Porque en Alfarrasí, la figura de l’angelet no es solo una representación sino una herencia emocional que se transmite como pasan de madres a hijas las historias verdaderas: sin necesidad de explicación, porque se reconocen. Así pues, la prueba para ser angelet, no sólo es técnica, sino que es un diálogo entre la niña y lo invisible. Con todo, a Vera le explican que manos desconocidas la sostendrán y que deberá confiar. Y ella confía. Porque ya ha aprendido, sin saberlo, que ese instante es seguro, que ese vuelo simbólico es pertenencia a la historia de Alfarrasí. Por ello, las personas que prueban a Vera solo pueden afirmar que ‘Ho ha fet molt bé, però que molt bé’ o en otras palabras, como afirmarían muchos vecinos del municipio valldalbaidino ‘Esta xiqueta està bona per a fer l’angelet’.

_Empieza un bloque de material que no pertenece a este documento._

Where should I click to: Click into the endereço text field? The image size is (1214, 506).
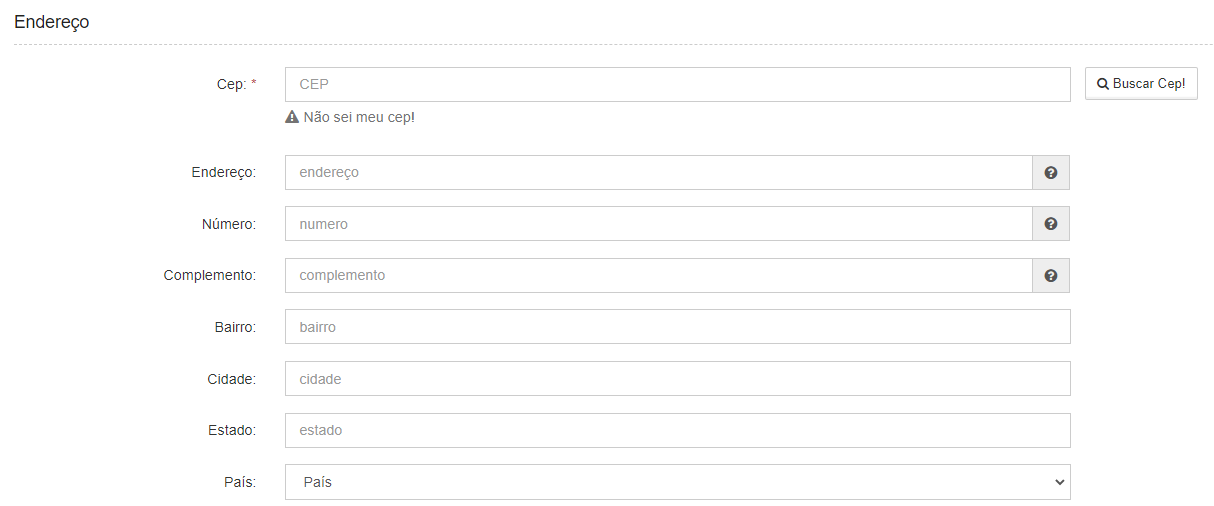click(x=659, y=172)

Según su abuela paterna, en la tradición como ya hizo con su anterior nieta, la niña también aprende un gesto antiguo: acercarse a la Mare de Déu, saber dónde están los alfileres y ver cómo es el velo. De este modo el domingo de Pascua de Resurrección, ‘El dia de l’angelet’ para todo alfarrassiner i alfarrassinera, se toca lo sagrado con manos pequeñas. “Tires l’agulleta a terra i agarres el vel”, así es como su abuela le ha explicado a Vera qué es lo que tiene que hacer. Un gesto que no es solo un ritual, sino una transmisión de historia, de fe i de identidad que año tras año se reafirma con un futuro asegurado. Con todo, l’Angelet de la Corda no solo celebra una ceremonia, sino la certeza de que hay tradiciones que la esencia de Alfarrasí mima en su máxima plenitud. Por ello, cuando Vera se eleve no será solo una niña vestida de blanco suspendida en el aire, sino que representará a todas las niñas que fueron antes que ella. Todas las voces familiares que la preceden. Y también, de algún modo, a todas las que aún no han llegado y que la historia pondrá en su lugar. Porque Alfarrasí sostiene l’Angelet a través de la memoria colectiva de sus raíces.